Jean Guillemin, la mémoire d’une banque coopérative
Au moment d’inaugurer le tout nouveau portail d’archives numérisées de la Fondation Maison de Salins, nous avons le plaisir de recevoir un historien dont les travaux comptent pour beaucoup dans la recherche actuelle sur le monde coopératif. Il s’agit de Jean Guillemin, qui vient de publier aux éditions Presses universitaires François Rabelais "Le Crédit agricole en Bourgogne : Une mutuelle paysanne 1896-1975".

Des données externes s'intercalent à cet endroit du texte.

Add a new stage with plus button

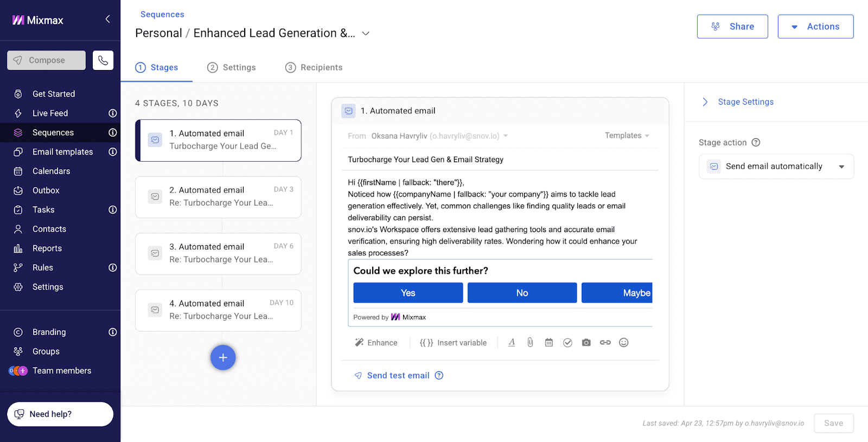(223, 357)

Très actif dans la constitution de nouvelles archives orales qui seront la mémoire des générations futures, cet ancien cadre dirigeant du Crédit agricole nous fait entrer dans les coulisses de son travail d’historien. Par l’interview qu’il nous accorde, il partage également sa vision du modèle coopératif en regard de son histoire, de son actualité et des perspectives qu’il offre face aux défis de demain.
Pouvez-vous en quelques mots nous présenter votre parcours professionnel et universitaire ?

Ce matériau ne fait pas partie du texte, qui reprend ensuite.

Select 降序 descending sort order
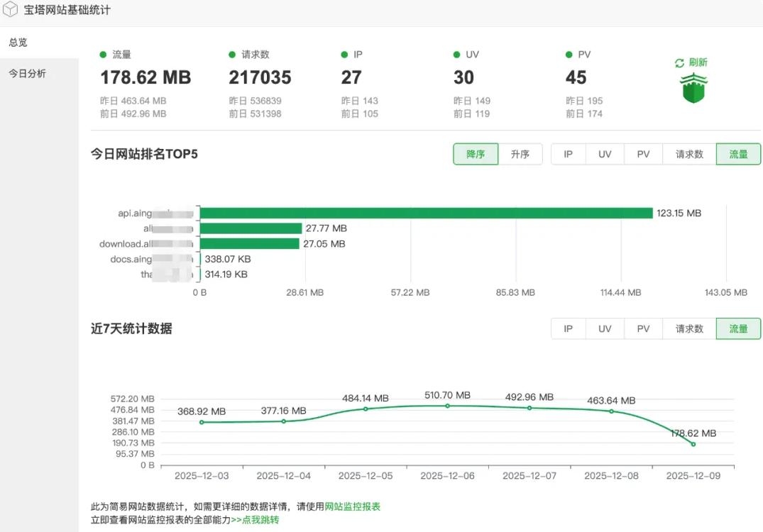 pos(475,154)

Une fois sorti de l’école supérieure de commerce de Dijon et doté d’une licence d’économie, j’entre au Crédit agricole du Loiret en 1971. Là, j’assume successivement des responsabilités dans le secteur du crédit puis en agences. C’est ensuite à Amiens que j’exerce la fonction de secrétaire général de la Fédération des Caisses de Picardie, avant de prendre la direction du réseau des Caisses de la Somme, à la fin des années 1980. Les Vosges m’accueillent finalement comme directeur général adjoint, poste que je conserve jusque dans les années 2000, après la fusion avec la Caisse d’Alsace.
A la retraite depuis une quinzaine d’années, j’ai décidé de consacrer mon temps libre à ma passion pour l’histoire. J’ai donc repris le chemin de l’université ! Aux côtés de jeunes bacheliers, j’ai suivi le cursus Licence, Master, puis Doctorat en Histoire contemporaine à l’université Lyon 2. C’est la réunion des connaissances acquises à l’université et au Crédit agricole qui m’a permis de préparer ma thèse de doctorat portant sur l’histoire du Crédit agricole de la Côte-d’Or de sa création à 1975.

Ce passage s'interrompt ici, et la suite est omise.